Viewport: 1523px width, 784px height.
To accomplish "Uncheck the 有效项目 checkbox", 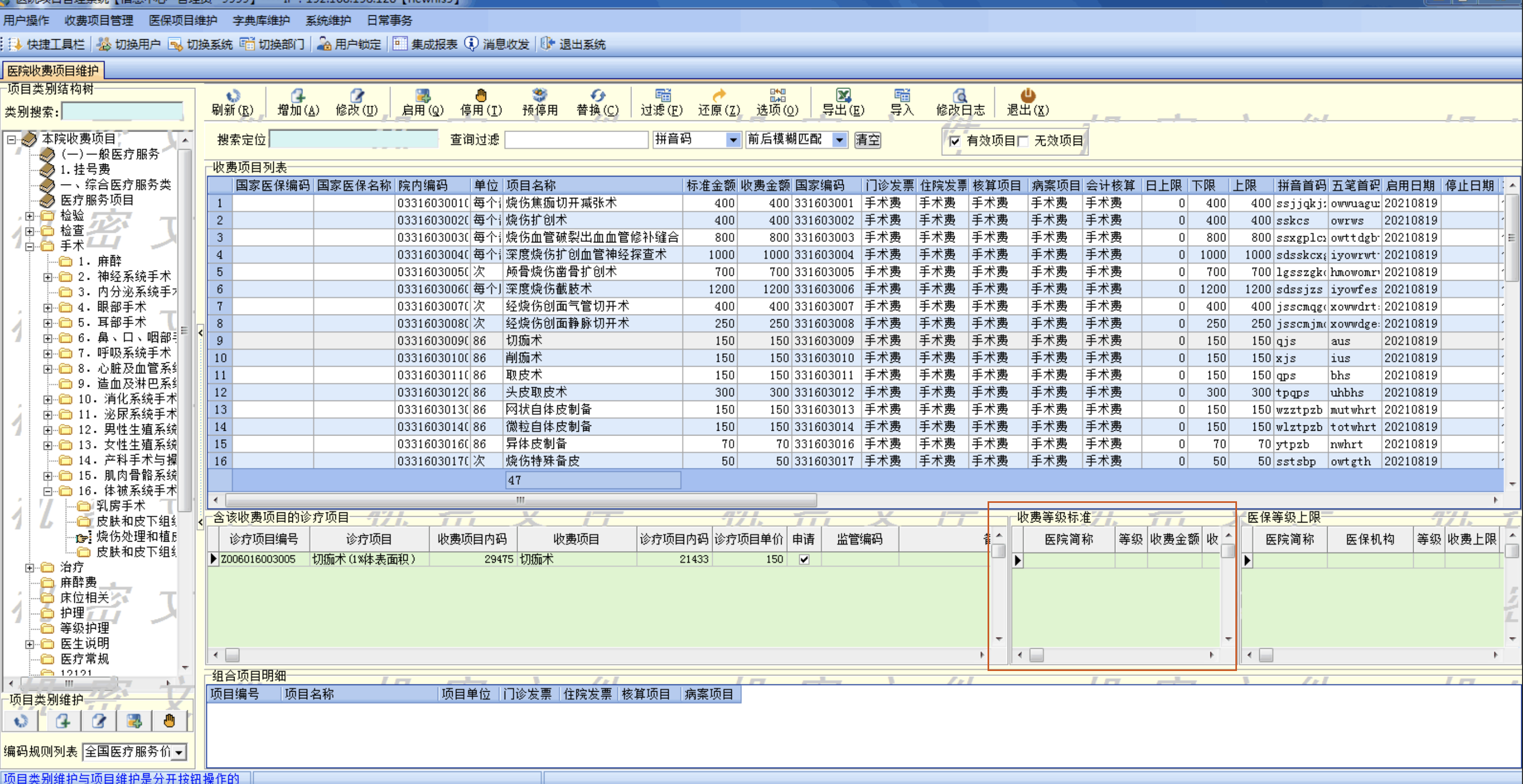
---
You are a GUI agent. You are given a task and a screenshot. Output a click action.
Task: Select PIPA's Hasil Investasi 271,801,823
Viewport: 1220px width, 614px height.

*PROBLEM TO WORK ON*
Pull out each line of the data above that contains the string "height", treating uppercase and lowercase letters as different.

*IN RESPONSE*
Viewport: 1523px width, 784px height.
Viewport: 1220px width, 614px height.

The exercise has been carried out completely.